Ein erster Schritt war die Erstellung einer präzisierten Schadensanalyse mit zugehöriger Kostenschätzung und Konzeption, die im Laufe der Arbeit in Abhängigkeit von den finanziellen Möglichkeiten weiter präzisiert werden musste.

Am Tag des Offenen Denkmals 1996 trat der Förderverein mit einem Podiumsgespräch erstmals in die Öffentlichkeit. Im Ergebnis dieser Veranstaltung wurde durch den Landkreis Uckermark eine wesentliche finanzielle Aufstockung der Mittel für die Denkmalpflege im Haushaltsjahr 1997 beschlossen.
Durch eine erste Spendensammlung wurde 1996 der Beginn der Sanierung der bisher fast im Originalzustand erhaltenen Orgel ermöglicht. Mit Unterstützung
des Kulturamtes des Landkreises Uckermark konnten zum Weihnachtsfest 1996 die seit dem 1. Weltkrieg fehlenden 33 Prospektpfeifen wieder ergänzt werden.

■ ■ ■

■ SCHRIFTLICHE AUFGABE 1 ■
Stimmen die folgenden Aussagen mit dem Lesetext überein? Antworten Sie jeweils mit Ja oder Nein und zitieren Sie wörtlich die entscheidende Stelle. (a) Der Förderverein trat 1996 mit einem Podiumsgespräch erstmals öffentlich auf. (b) Die Orgel war vor Beginn der Sanierung stark verändert worden. (c) Die Prospektpfeifen fehlten seit dem 2. Weltkrieg.
Lesetext und Datensätze sind voneinander unabhängiges Material.

■ ■ ■

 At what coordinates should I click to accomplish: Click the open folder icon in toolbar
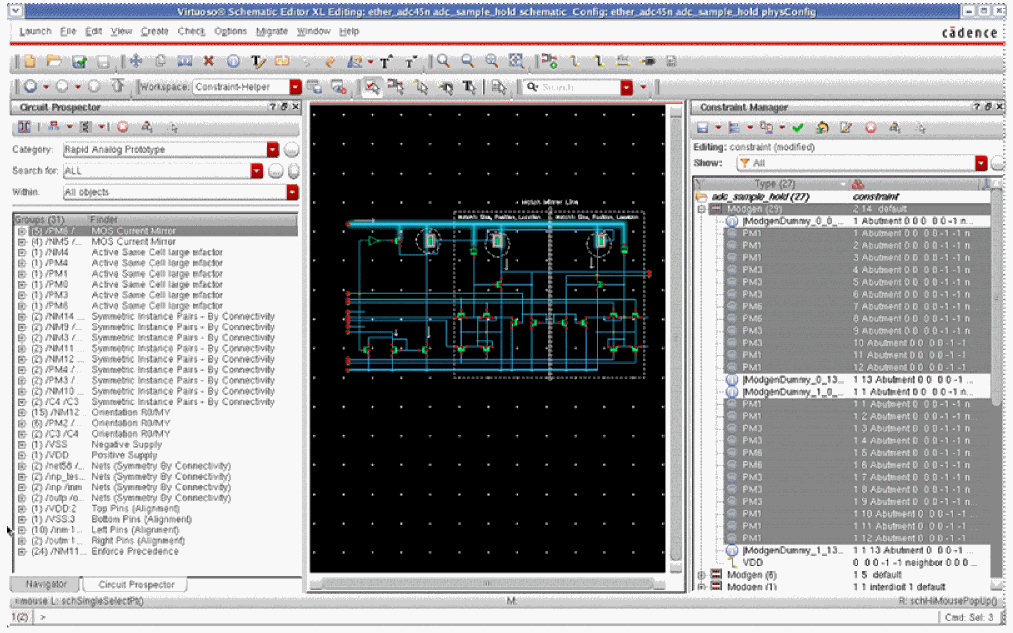55,61
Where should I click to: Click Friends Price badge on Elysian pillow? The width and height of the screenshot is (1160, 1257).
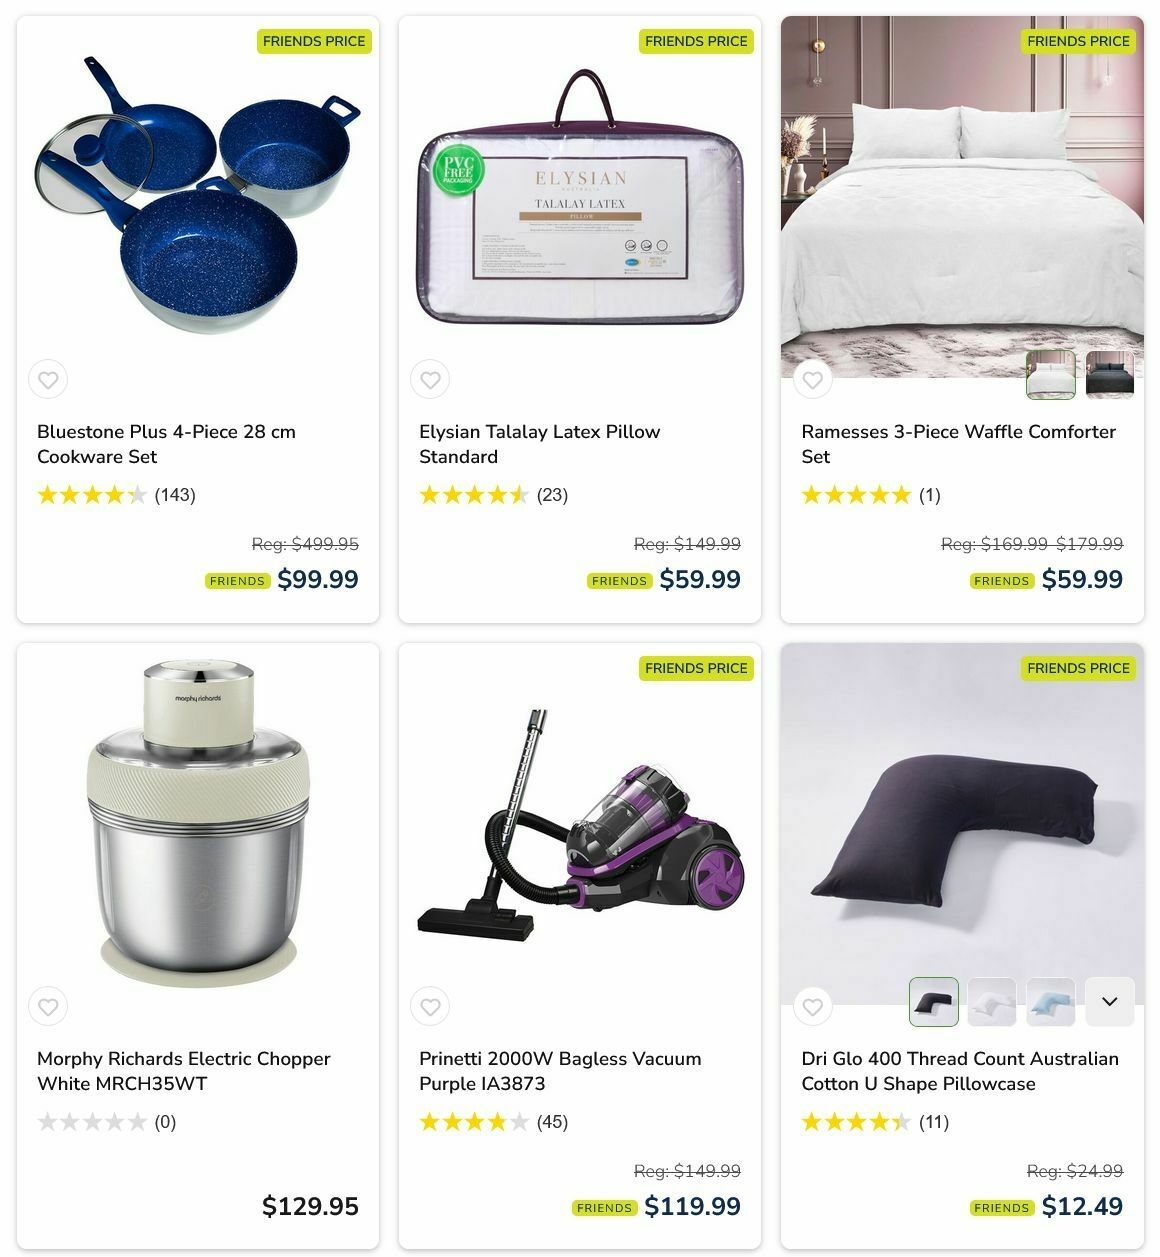pos(696,41)
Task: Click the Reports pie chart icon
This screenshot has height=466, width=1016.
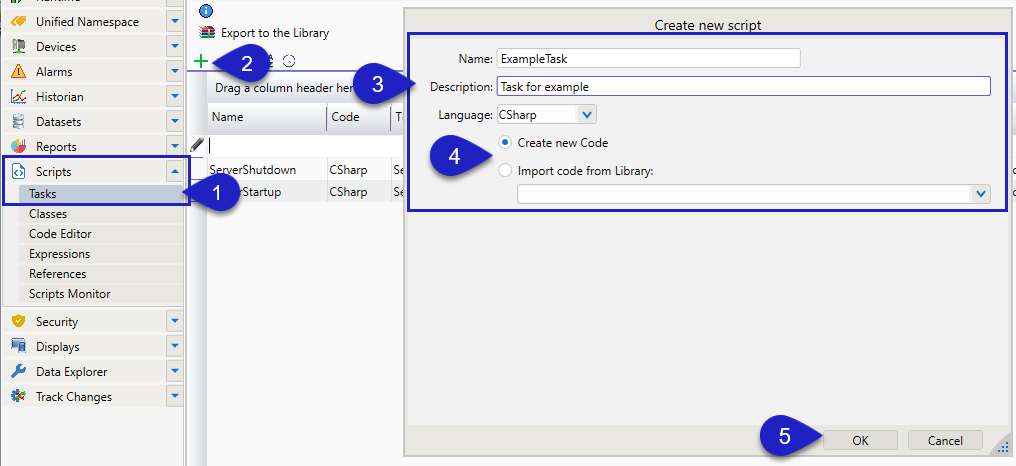Action: click(18, 147)
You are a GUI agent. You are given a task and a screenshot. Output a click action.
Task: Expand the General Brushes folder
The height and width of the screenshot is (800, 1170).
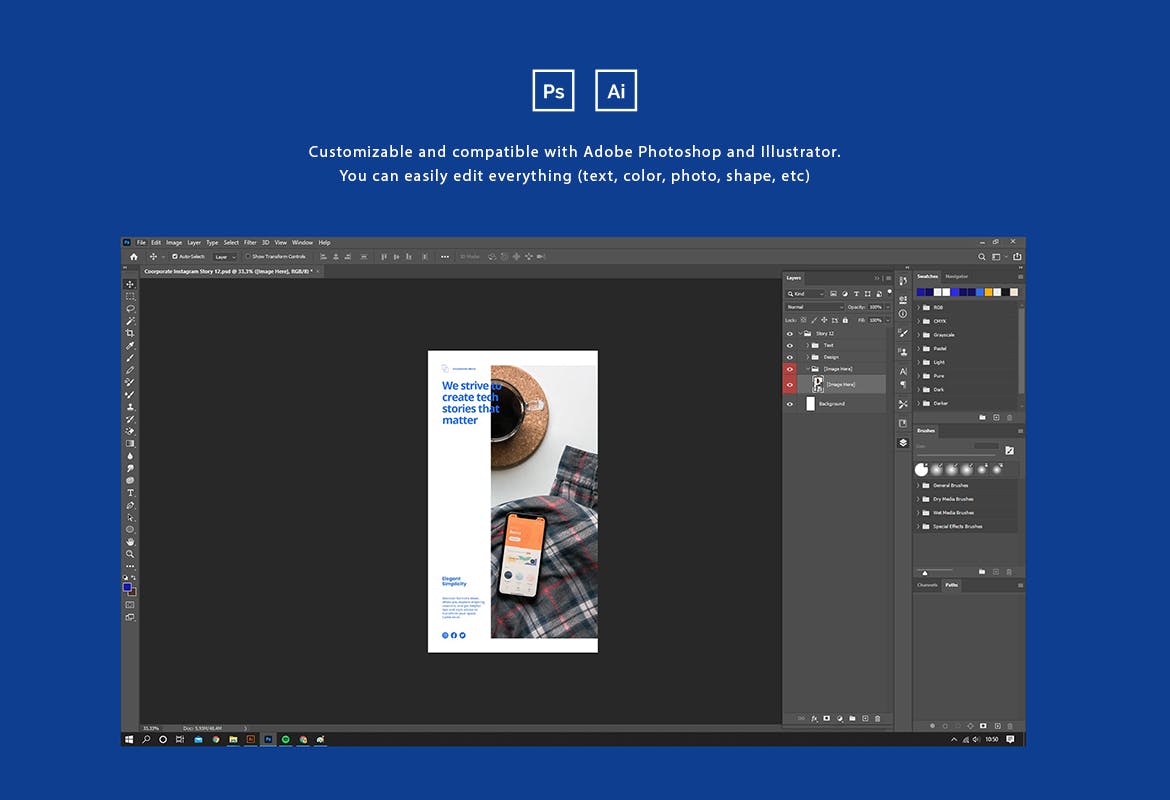(x=919, y=485)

■ ■ ■

■ SCHRIFTLICHE AUFGABE 2 ■
Tippen Sie aus den Datensätzen die Zeilen ab, beginnend mit der Zeile, die "You are a GUI" enthält, und endend mit dem Ende der Datensätze; beide Grenzen gehören dazu. Lassen Sie die Bilder in Ihrer Antwort weg.

■ RICHTIGE ANTWORT 1 ■
(a) Ja: „Am Tag des Offenen Denkmals 1996 trat der Förderverein mit einem Podiumsgespräch erstmals in die Öffentlichkeit.“
(b) Nein: „der bisher fast im Originalzustand erhaltenen Orgel“
(c) Nein: „die seit dem 1. Weltkrieg fehlenden 33 Prospektpfeifen“

■ RICHTIGE ANTWORT 2 ■
You are a GUI agent. You are given a task and a screenshot. Output a click action.
Task: Expand the General Brushes folder
The height and width of the screenshot is (800, 1170).
(x=919, y=485)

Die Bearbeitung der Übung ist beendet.